Full-adder

Gate-Level CPU Simulator

The half-adder handles a single column. Try anything bigger and the limitation shows up immediately. Walk through $3 + 5 = 8$ by hand, in 4-bit binary:

      1 1 1       ← carries
    0 0 1 1       (= 3)
  + 0 1 0 1       (= 5)
   ─────────
    1 0 0 0       (= 8)

Reading right to left, column by column:

Column 0 (rightmost): 1 + 1 = 0, carry 1. Two inputs in, sum and carry out — the half-adder handles this column fine.
Column 1: 1 + 0 + 1 (carry from column 0) = 0, carry 1. Three inputs now: $a$ 's bit, $b$ 's bit, and the carry that came in from the column on the right.
Column 2: 0 + 1 + 1 (carry) = 0, carry 1. Same shape — three inputs.
Column 3: the carry from column 2 becomes the leftmost bit of the answer.

Every column past the rightmost takes three inputs, not two. The half-adder has only two. So we need a circuit that takes three bits in ( $a$ , $b$ , and an incoming carry) and produces sum and carry-out. That's the full-adder.

A full-adder takes three input bits — the two operand bits plus an incoming carry from the column to the right — and produces two output bits: the sum and a carry to the next column. There are eight rows in its truth table now ( $2^{3}$ ). You could derive it from scratch, but the cleaner construction is to reuse what you already have: two half-adders.

First half-adder combines $a$ and $b$ . Second half-adder takes that sum bit and the incoming carry, producing the final sum. Either half-adder might emit a carry; if either does, the full-adder carries out. So: $cout = c_{1} OR c_{2}$ .

def full_adder(a, b, cin):
    """Add three single bits. Returns (sum_bit, carry_out)."""
    s1, c1 = half_adder(a, b)        # combine a and b
    s,  c2 = half_adder(s1, cin)     # then add the incoming carry
    cout = OR(c1, c2)                # carry out if either half-adder carried
    return s, cout

Full-addertwo half-adders + one OR · sum = a ⊕ b ⊕ cin · cout = (a·b) + ((a⊕b)·cin)

demo:

set a, b, cin, then pulse — gates fire in order: half-adder 1 → half-adder 2 → OR

Why two half-adders, not one big circuit?

You could derive a full-adder straight from its 8-row truth table — plenty of textbooks do — but the cleaner construction is to notice that adding three bits is just two additions stacked. The first half-adder takes a + b and produces a partial sum and a partial carry. The second adds that partial sum to the incoming carry. Whatever falls out at the end is the real sum and the real carry-out. Try the 1+1+1 demo: both half-adders carry, and you'll see the two stages fire one after the other.

Why is the final OR safe?

At a glance, combining two carries with OR looks risky. What if both half-adders carry on the same input? Wouldn't that double-count? It can't happen, and the proof is one line: if c1 = 1, then a = b = 1, which means s1 = a XOR b = 0; and with s1 = 0 the second half-adder's AND can't fire, so c2 = 0. At most one of the two half-adders ever carries. OR is exactly the gate that says "did either of them?" — no adder needed for the carries.

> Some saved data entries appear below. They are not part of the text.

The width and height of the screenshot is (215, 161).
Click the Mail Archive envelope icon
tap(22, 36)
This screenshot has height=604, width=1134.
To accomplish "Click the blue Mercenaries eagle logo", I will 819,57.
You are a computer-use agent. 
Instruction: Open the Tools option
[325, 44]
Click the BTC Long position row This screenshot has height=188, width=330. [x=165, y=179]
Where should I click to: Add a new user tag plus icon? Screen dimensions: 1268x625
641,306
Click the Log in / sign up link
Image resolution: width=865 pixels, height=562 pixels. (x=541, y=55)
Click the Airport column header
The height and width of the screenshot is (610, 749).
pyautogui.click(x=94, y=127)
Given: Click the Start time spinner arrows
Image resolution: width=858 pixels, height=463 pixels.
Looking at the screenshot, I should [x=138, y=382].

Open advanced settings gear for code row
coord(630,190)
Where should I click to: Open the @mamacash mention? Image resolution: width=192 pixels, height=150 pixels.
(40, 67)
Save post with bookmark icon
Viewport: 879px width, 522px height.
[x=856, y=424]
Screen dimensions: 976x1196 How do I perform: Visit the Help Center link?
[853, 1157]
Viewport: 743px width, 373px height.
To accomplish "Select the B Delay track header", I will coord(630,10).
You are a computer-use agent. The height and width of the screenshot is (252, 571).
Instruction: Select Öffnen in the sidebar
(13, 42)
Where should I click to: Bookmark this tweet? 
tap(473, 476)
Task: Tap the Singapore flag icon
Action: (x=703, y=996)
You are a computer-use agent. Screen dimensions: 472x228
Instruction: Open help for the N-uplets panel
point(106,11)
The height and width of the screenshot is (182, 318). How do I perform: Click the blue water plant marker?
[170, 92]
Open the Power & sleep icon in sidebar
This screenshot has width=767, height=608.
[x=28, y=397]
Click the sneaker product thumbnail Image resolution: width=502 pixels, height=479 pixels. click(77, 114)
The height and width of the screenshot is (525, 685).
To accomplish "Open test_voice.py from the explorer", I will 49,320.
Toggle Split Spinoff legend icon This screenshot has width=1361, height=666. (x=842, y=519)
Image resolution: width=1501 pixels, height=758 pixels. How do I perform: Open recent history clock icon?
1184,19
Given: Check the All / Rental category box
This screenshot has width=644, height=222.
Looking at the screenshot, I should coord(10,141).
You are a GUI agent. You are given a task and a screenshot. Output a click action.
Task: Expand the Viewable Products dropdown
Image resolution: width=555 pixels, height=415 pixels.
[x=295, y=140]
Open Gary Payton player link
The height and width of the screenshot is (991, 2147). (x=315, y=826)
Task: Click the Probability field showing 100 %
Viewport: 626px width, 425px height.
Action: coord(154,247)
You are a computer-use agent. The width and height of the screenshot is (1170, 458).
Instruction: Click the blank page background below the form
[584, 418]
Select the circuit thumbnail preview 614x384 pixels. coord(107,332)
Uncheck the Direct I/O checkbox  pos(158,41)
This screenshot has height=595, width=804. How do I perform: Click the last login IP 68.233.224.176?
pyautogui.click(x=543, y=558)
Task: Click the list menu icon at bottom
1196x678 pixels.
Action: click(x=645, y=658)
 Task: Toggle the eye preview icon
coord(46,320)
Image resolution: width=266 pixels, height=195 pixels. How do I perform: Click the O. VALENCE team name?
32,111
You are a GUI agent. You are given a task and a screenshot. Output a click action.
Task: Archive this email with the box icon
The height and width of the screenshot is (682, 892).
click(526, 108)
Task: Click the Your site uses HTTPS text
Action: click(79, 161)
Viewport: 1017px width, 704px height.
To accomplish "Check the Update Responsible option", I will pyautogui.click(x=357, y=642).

What's the propagation delay of a full-adder?

Two gate-delays for the sum, three for the carry-out. Trace the path: at $t = 0$ all inputs are stable. After one gate-delay the first half-adder has produced s1 and c1. After two, the second half-adder has produced sum (using s1 and cin) and c2 — sum is ready. After three, the OR has combined c1 and c2 into cout. The carry-out path is one gate longer than the sum path, and that extra gate is what limits how fast a chain of full-adders can run.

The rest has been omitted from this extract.